Petroglyphs Left in Canada by Scandinavians 3,000 Years Ago?

Did Scandinavian traders come to Canada thousands of years before the Vikings are thought to have landed?
Petroglyphs Left in Canada by Scandinavians 3,000 Years Ago?
Peterborough Stone petroglyphs Robin L. Lyke
Tara MacIsaac
Updated:

Hundreds of petroglyphs are etched on a slab of crystalline limestone about 180-by-100 feet (a third the size of a football field) in Peterborough, Canada. They may have been left by Algonquin Native Americans about a thousand years ago, or by Scandinavian traders a few thousand years ago. The latter claim flouts the common understanding of history, which places Europeans in the New World much later. But it has had a few prominent supporters.

They say that the depictions of animals, solar symbols, geometric shapes, boats, and human figures on the so-called Peterborough Stone reflect a style used in the Old World. 

A large ship was drawn in a style common in Scandinavia.

For example, a large ship was drawn in a style common in Scandinavia, according to Boston University Professor Robert Schoch, a Yale-educated geologist. Schoch’s opinions on the Peterborough Stone were recorded by journalist Charles Giuliani in his article, “An Alternative View of the Distant Past.” 

The ship features a large steering oar at the stern, which is only included in ships more than 100 feet long. The local Native population is not known to have produced any such vessels. Some argue that the Natives envisioned it as a spirit ship, that it was not meant to depict their own vessels. 

Harvard biologist turned epigrapher Barry Fell and Harvard-educated epigrapher and archaeologist David Kelley both identified the glyphs as a proto-Tifinagh script from North Africa. Yet this ancient script from North-Africa was apparently used by the Scandinavians.

Scandinavians Using a North African Script?

Kelley compared the Peterborough petroglyphs to glyphs in Europe and North Africa.
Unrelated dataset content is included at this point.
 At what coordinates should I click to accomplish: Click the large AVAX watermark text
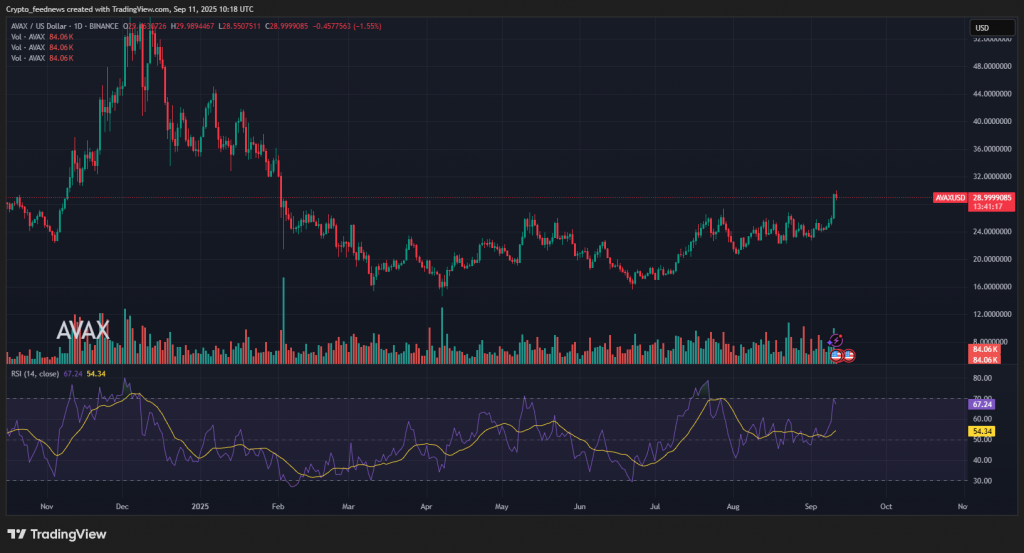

He found that proto-Tifinagh was used in Bronze Age Scandinavia, further south in Italy, and in North Africa.

Proto-Tifinagh gave the unlettered Norse the ability not only to record their own language but to produce records intelligible to their Mediterranean trading partners.
Dr. Robert Schoch, Boston University

Fell controversially claimed in his 1982 book, “Bronze Age America,” that the Peterborough Stone symbols were meaningfully grouped together to document the commercial enterprise of a Bronze Age Nordic king, Woden-lithi. Fell’s translation of part of the inscriptions reads: “Woden-lithi, of Ringerike the great king, instructed that runes be engraved. A ship he took. In-honor-of-Gungnir was its name .... For ingot-copper of excellent quality came the king by way of trial.”

While Kelley didn’t agree with Fell’s exact translation, he did agree that the script was likely left by Scandinavian traders. Fell estimated the date of the petroglyphs to be about 1700 B.C. Kelley’s estimate was 800 B.C. While many academics scoffed at Fell’s claims, Kelley’s reputation was more secure, since he had earned fame for his decipherment of Mayan glyphs.

Kelley hypothesized that a single trade route ran from the Niger River to Scandinavia, and that the Scandinavians linked that route to Canada.

Schoch elaborated on why the Scandinavians may have used the Berber North African script of proto-Tifinagh: “Many of these peoples were accomplished navigators and traders, as were the Norse. Trade no doubt brought Berbers and Norse together, and in the course of that contact they learned something of each other’s languages.

“But the Norsemen didn’t have a written language. Proto-Tifinagh gave the unlettered Norse the ability not only to record their own language but to produce records intelligible to their Mediterranean trading partners. The Norse took the alphabet to their fjords and then over the Atlantic to the New World … In its time and way, Old Norse in Proto-Tifinagh is no stranger than modern Yiddish, a German dialect written in the Hebrew alphabet, or Maltese, the only Arabic tongue written in the Latin alphabet.”

Native Teaching Rocks

The Peterborough petroglyph site is known to local Natives as the Teaching Rocks. Their legend hold that it is an entrance to the Spirit world, a place to communicate with spirits.

Giuliani quoted freelance science journalist Patrick Huyghe: “Fell [was] well aware that many of the inscriptions at the [Peterborough] site are the work of later Algonquin artists attempting to imitate what the Scandinavians had originally cut into the limestone. But the central Sungod and Moon goddess figures and certain astronomical signs are clearly not Algonquin.”